Later, in the obligatory “But Holmes, how ever did you solve such a maddening case” scene in which Powell explains everything to the mayor, he informs us what he meant by these statements:
“He was one of those rare World-Shakers whose compulsions might have torn down our society and irrevocably committed us to his own psychotic pattern….These men appear every so often…links between the past and the future. If they are permitted to mature…If the link is permitted to weld…The world finds itself chained to a dreadful tomorrow.”
The true danger of Ben Reich was never his murderous impulse, nor his psychotic self-delusion. It was his phenomenal will, and the fact that such a will was chained to the megalomaniacal pursuit of capital. Bester drops hints throughout the book that the Esper Guild sees Reich as a threat to the civilization they are trying to build, and the name of Reich’s company, Monarch, is as carefully chosen as his own. Despite his inner guilt plotting against him, Reich outwardly exults in his initial escape from Demolition, loudly proclaiming that he will own everyone and everything around him. His words to Gus Tate and the beginning of the book – “Together, we could rape the universe” – speak to this capitalist mentality of all-encompassing ownership. Reich’s motives for killing D’Courtney turn out to be personal, but all his other motives involve money and property, which is the true danger Powell sees in him.
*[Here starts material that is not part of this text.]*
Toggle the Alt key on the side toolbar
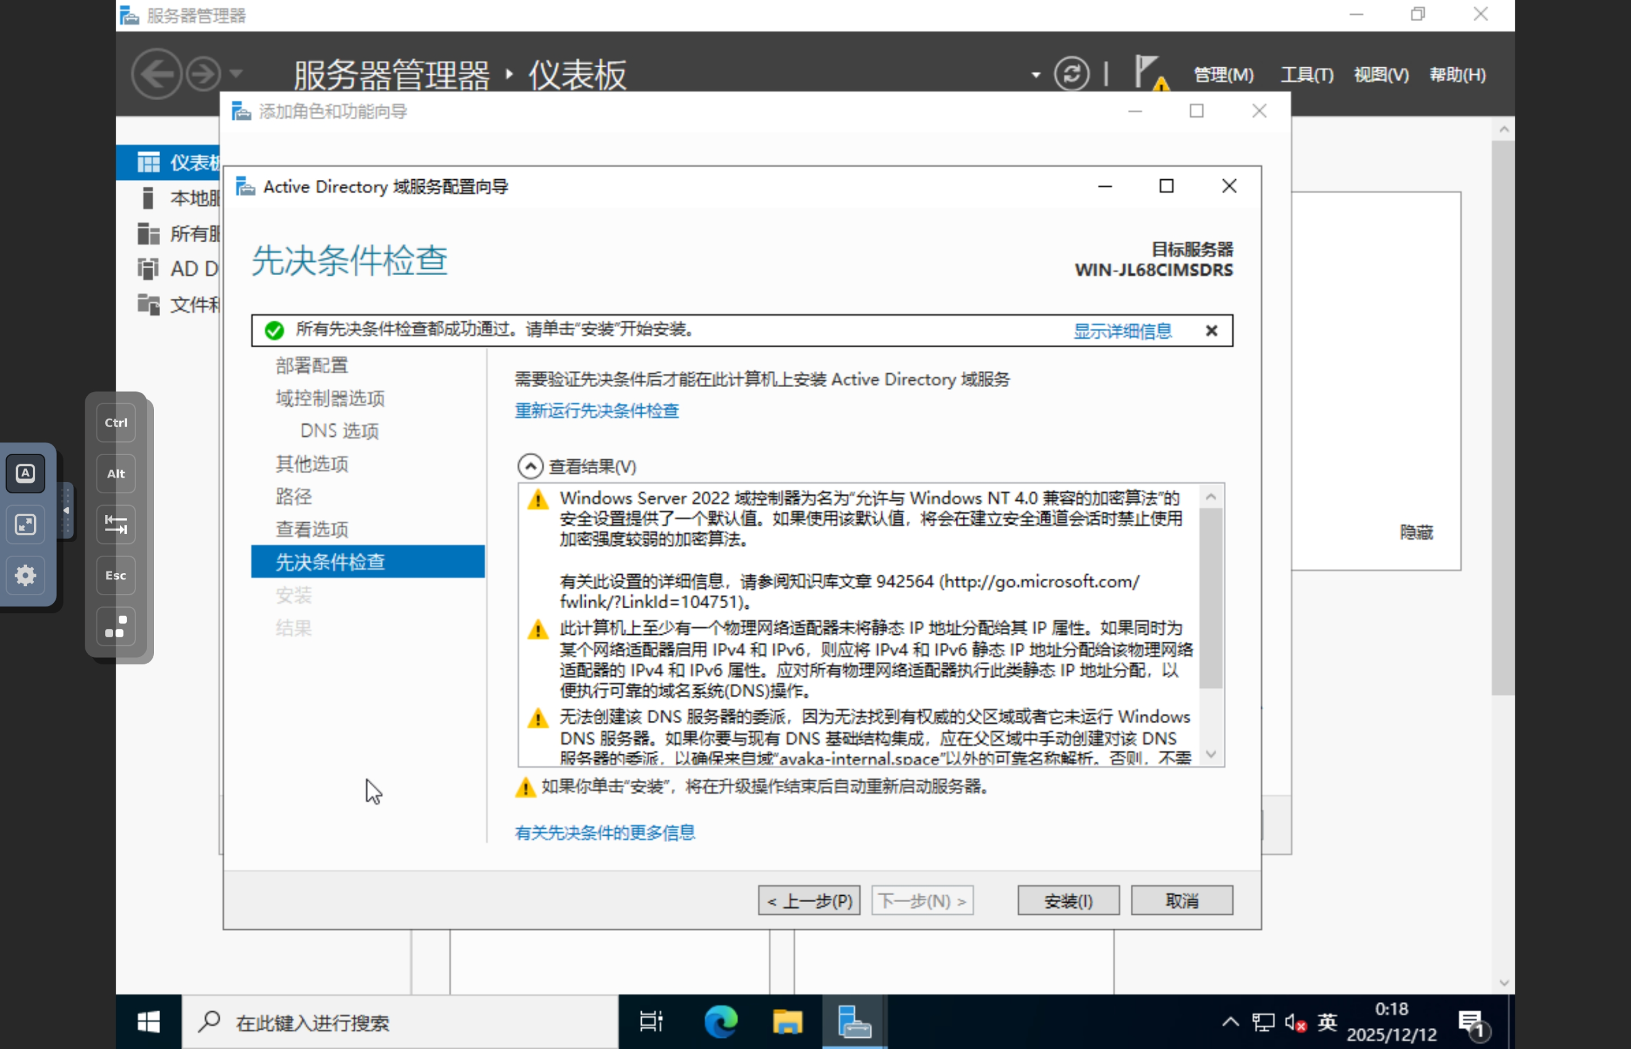1631x1049 pixels. click(116, 473)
And what is the Esper Guild, if not a socialist organization? Required membership, nearly all income going to the Guild, which provides living conditions, regulations on jobs and marriage with the intent of serving the greater good…even Reich’s and Powell’s espionage tactics during the aftermath of the killing mirror their respective economic symbols. Reich uses money and influence to buy allies and manipulate sources of evidence, while Powell, time after time, uses the combined resources of other Espers to find Reich and bring him down. The conflict between Reich and Powell is, bizarrely enough, a conflict between socio-economic philosophies, played out on a small scale, but with large-scale implications.
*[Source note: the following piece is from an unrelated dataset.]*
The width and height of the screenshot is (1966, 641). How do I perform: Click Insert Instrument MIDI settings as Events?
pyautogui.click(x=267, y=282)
Demolition is the resolution of that conflict. The pain of Demolition isn’t meant as punishment; it is the sacrifice one must make to be reintroduced as a productive member of society. The Demolished Man, in effect, is a story about neither murder nor telepathy, but about the last great scion of capitalism succumbing to inevitable defeat as a socialist replacement rises up around him, all for the benefit of humanity as a whole.
Now, this isn’t to say that Bester wrote his novel for the sake of making a pro-socialist statement. The Esper Guild might be the winners at the end of the story, but it, along with Powell, is far from perfect. Bester isn’t describing a utopia; he’s describing a society moving in a certain direction. He’s thinking about the future and using it to comment on the present.
So with that in mind…it’s kind of the perfect first Hugo winner, huh? I mean, that’s what the best science fiction does – speculate on what could be in order to examine what is. The Demolished Man certainly meets that requirement. Bester’s book takes a lot of criticism, and some of it is well-deserved, but it does everything a great sci-fi novel should do. If the history of the Hugos reflects the history of this genre, even a little, Bester’s final, cryptic paragraphs, and in particular, the novel’s closing words, establish the template for everything that came after it:
“There has been joy. There will be joy again.”